Clinical characteristics.

Trichorhinophalangeal syndrome (TRPS) comprises TRPS I (caused by a heterozygous pathogenic variant in TRPS1) and TRPS II (caused by contiguous gene deletion of TRPS1, RAD21, and EXT1). Both types of TRPS are characterized by distinctive facial features; ectodermal features (fine, sparse, depigmented, and slow growing hair; dystrophic nails; and small breasts); and skeletal findings (short stature; short feet; brachydactyly with ulnar or radial deviation of the fingers; and early, marked hip dysplasia). TRPS II is characterized by multiple osteochondromas (typically first observed clinically on the scapulae and around the elbows and knees between ages 1 month and 6 years) and an increased risk of mild-to-moderate intellectual disability.

Diagnosis/testing.

The diagnosis of TRPS is established in a proband with one of the following:

Typical clinical findings including facial features, ectodermal manifestations, and distal limb anomalies and radiographic findings of cone-shaped epiphyses
Suggestive findings of TRPS I and identification of a heterozygous pathogenic variant in TRPS1
Suggestive findings of TRPS II and a contiguous 8q23.3-q24.11 deletion that includes TRPS1, RAD21, and EXT1

Management.

Treatment of manifestations: Management is principally supportive. Ectodermal issues: advice about hair care and use of wigs; extraction of supernumerary teeth can be considered. Skeletal issues: in those with short stature with and without proven growth hormone deficiency, use of human growth hormone therapy has had variable results; the mainstay treatment of joint pain is use of analgesics (e.g., NSAIDs or other non-opiates); physiotherapy may aid mobility; occupational therapy can benefit fine motor skills/tasks; prosthetic hip implantation should be considered in those with severe hip dysplasia.

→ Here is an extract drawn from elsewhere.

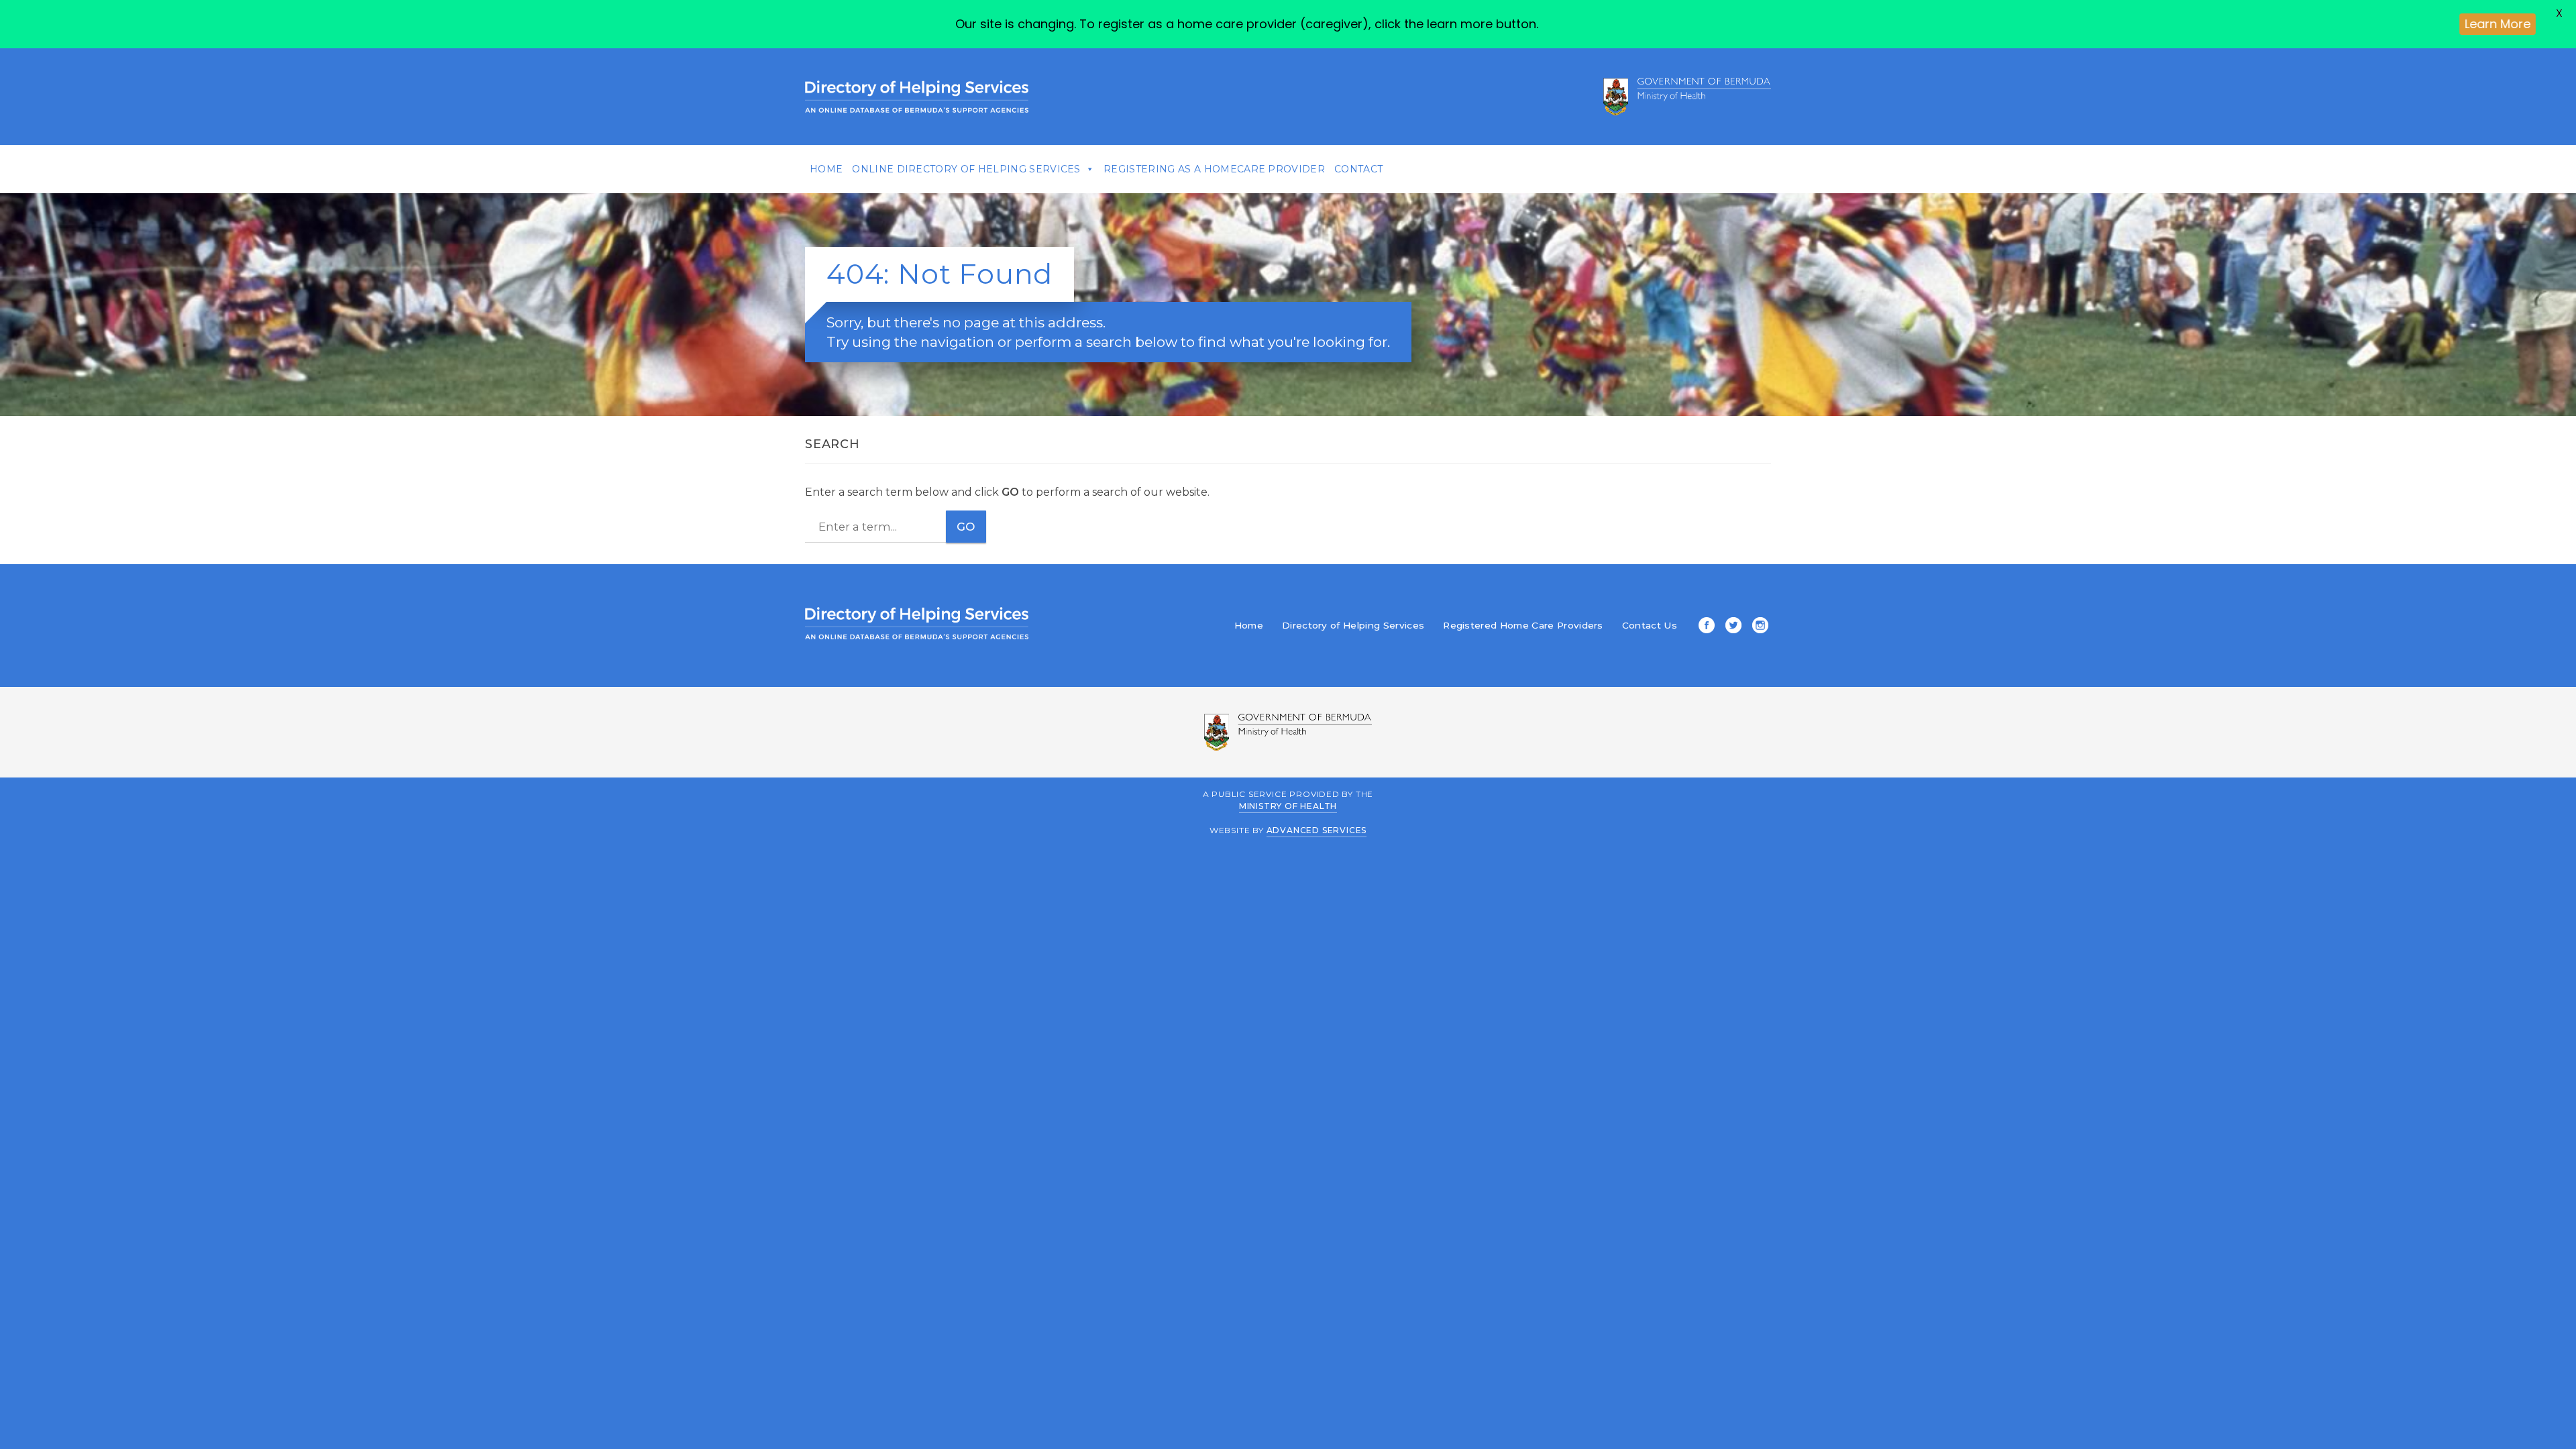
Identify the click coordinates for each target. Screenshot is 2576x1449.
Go (966, 526)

Surveillance: For TRPS I and TRPS II: routine monitoring of linear growth and psychomotor developmental in childhood. For TRPS II only: x-ray evaluation of osteochondromas when symptomatic and at the end of puberty (when normal growth of osteochondromas has ceased) to provide a baseline for comparison with any future enlargement

Genetic counseling.

TRPS is inherited in an autosomal dominant manner.

TRPS I. Many individuals with TRPS I have an affected parent; the exact proportion of TRPS I caused by a de novo pathogenic variant is unknown. Each child of an individual with TRPS I has a 50% chance of inheriting the TRPS1 pathogenic variant.
TRPS II. Most individuals with TRPS II have the disorder as the result of a de novo contiguous gene deletion of TRPS1, RAD21, and EXT1. Each child of an individual with TRPS II has a 50% chance of inheriting the contiguous gene deletion.
TRPS I and TRPS II. Once the genetic alteration causative of TRPS has been identified in an affected family member, prenatal and preimplantation genetic testing are possible.

Diagnosis

No consensus diagnostic criteria for trichorhinophalangeal syndrome (TRPS) have been published.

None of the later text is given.